Instruction ->
Pull out every line below that contains the word "height", matching case exactly.

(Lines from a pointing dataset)
***

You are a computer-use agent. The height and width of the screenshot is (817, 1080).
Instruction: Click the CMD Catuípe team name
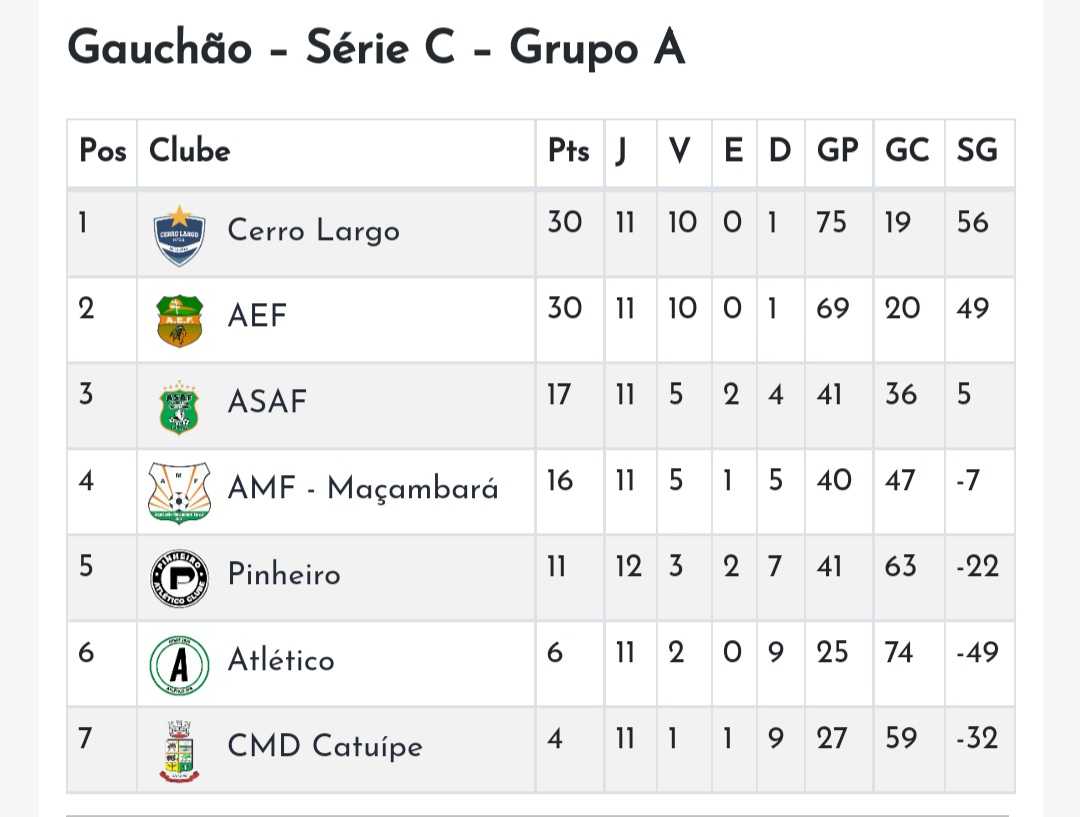[x=325, y=747]
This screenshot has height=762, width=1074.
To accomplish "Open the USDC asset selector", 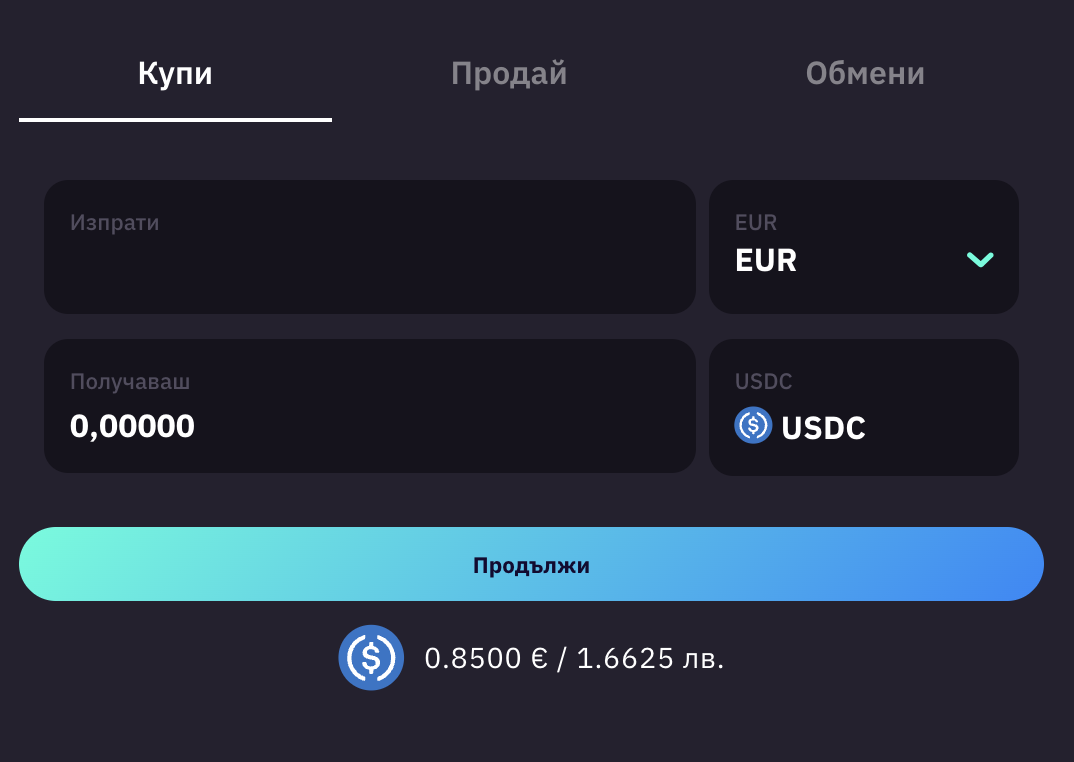I will (863, 407).
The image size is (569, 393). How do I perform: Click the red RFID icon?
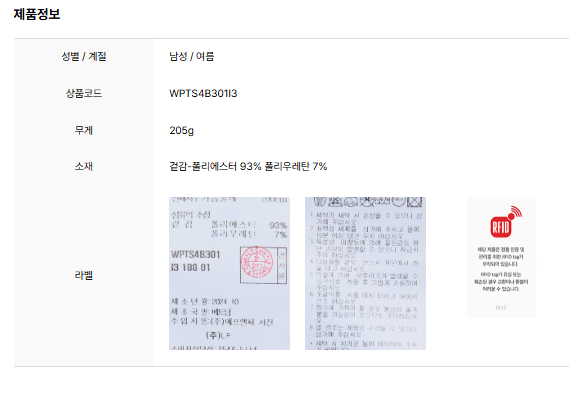coord(506,222)
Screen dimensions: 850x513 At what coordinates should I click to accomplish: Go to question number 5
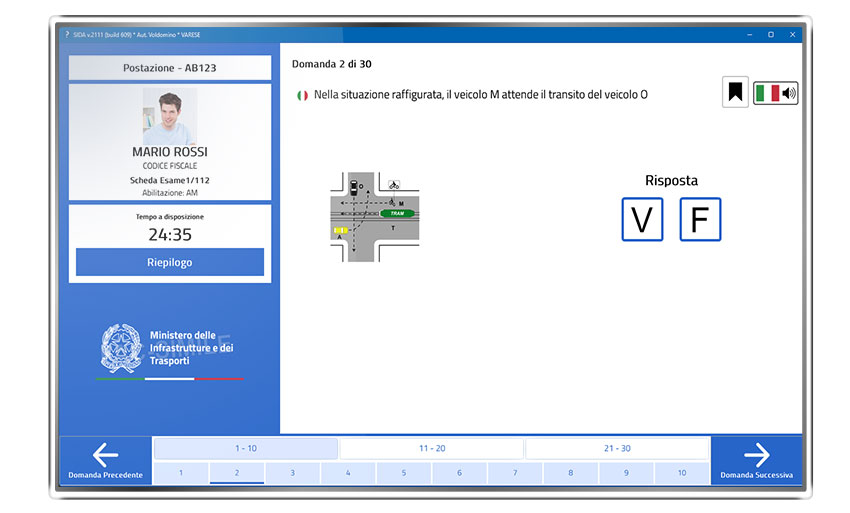tap(404, 473)
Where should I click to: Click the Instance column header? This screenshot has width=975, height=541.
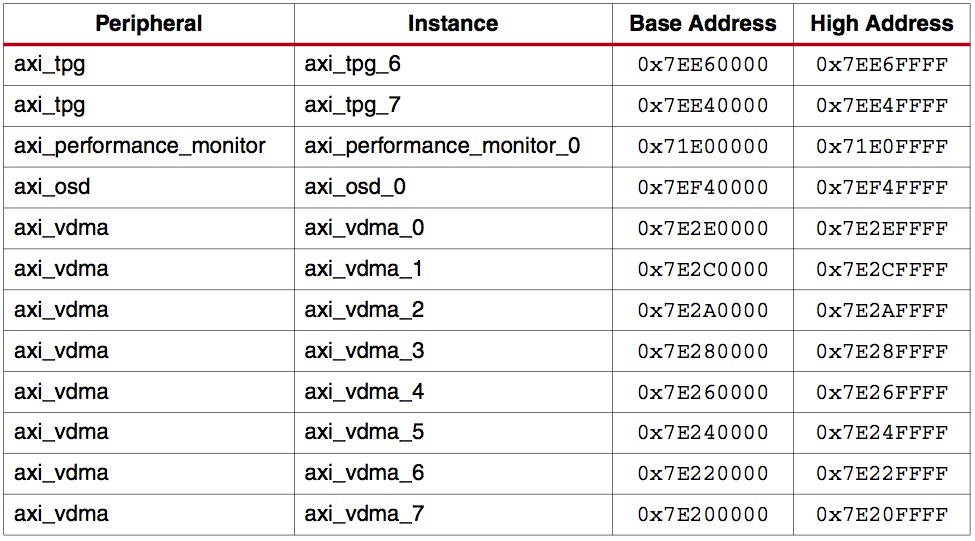pos(453,24)
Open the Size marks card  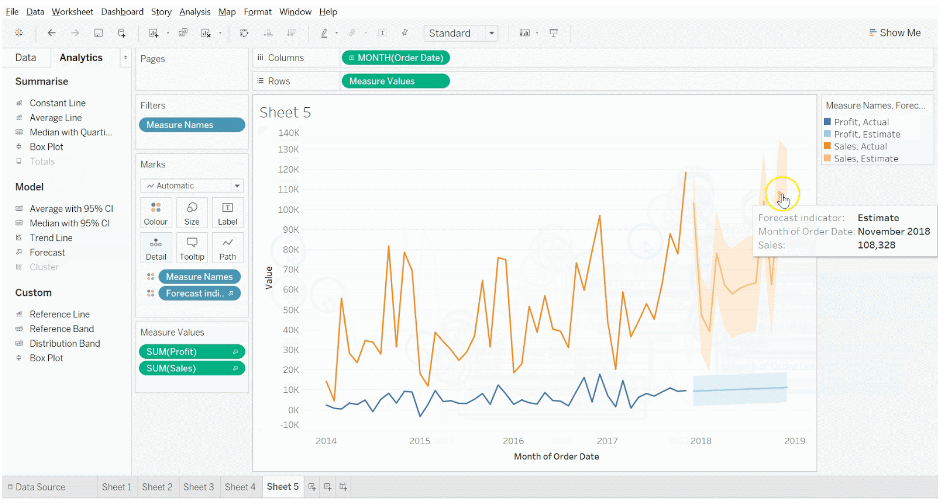click(x=192, y=213)
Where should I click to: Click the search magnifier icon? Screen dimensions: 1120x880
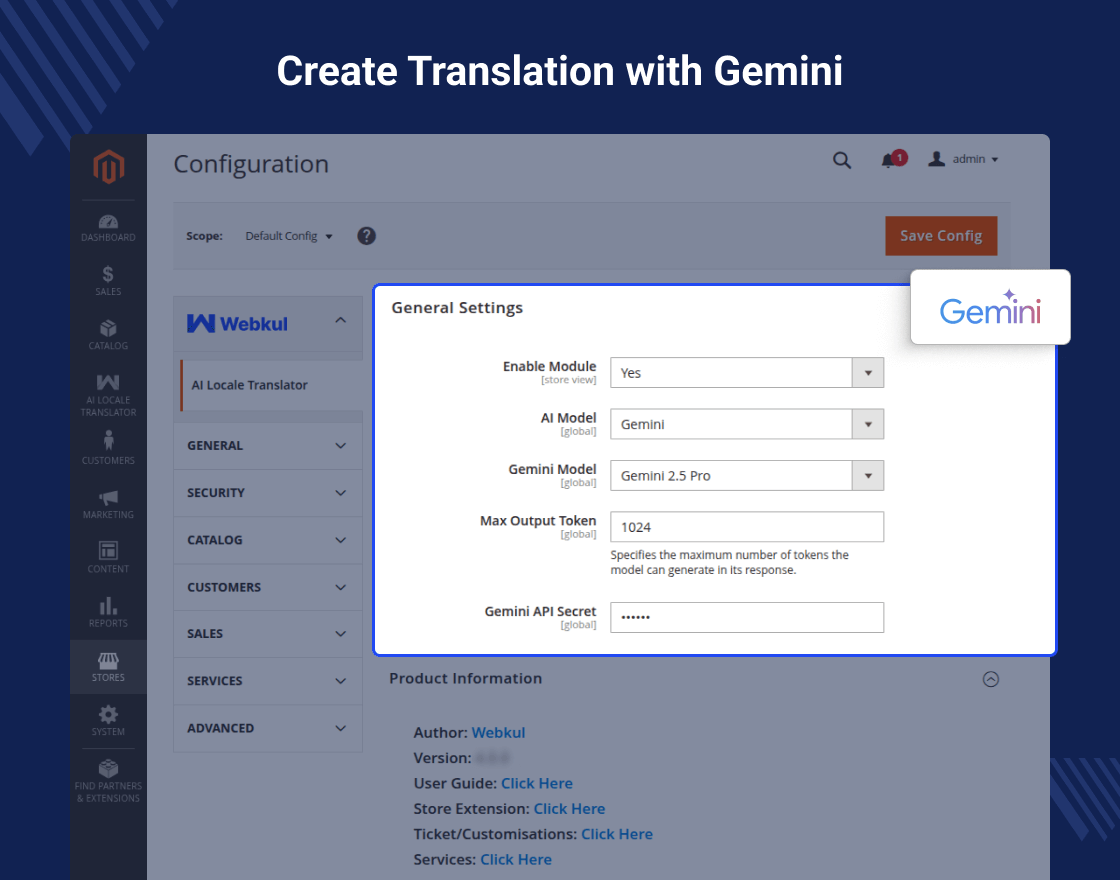pos(842,160)
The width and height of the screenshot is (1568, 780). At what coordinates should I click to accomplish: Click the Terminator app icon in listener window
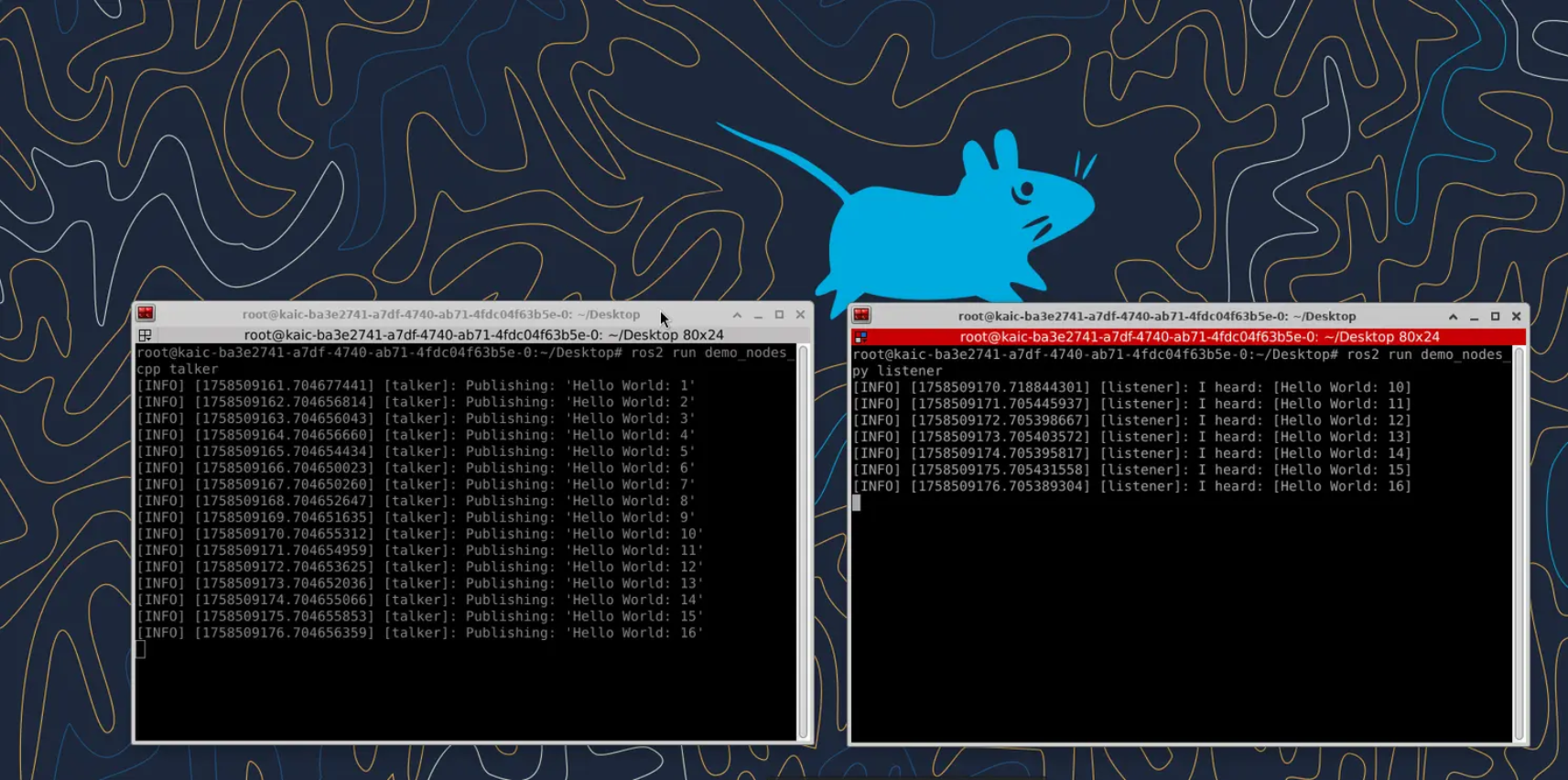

***

The response ->
You are a computer-use agent. The height and width of the screenshot is (817, 1080).
This screenshot has height=762, width=1074.
Where should I click to: Click the Instance column header? This screenshot has width=975, height=541.
The width and height of the screenshot is (1568, 780). At what coordinates should I click to accomplish: Click the Terminator app icon in listener window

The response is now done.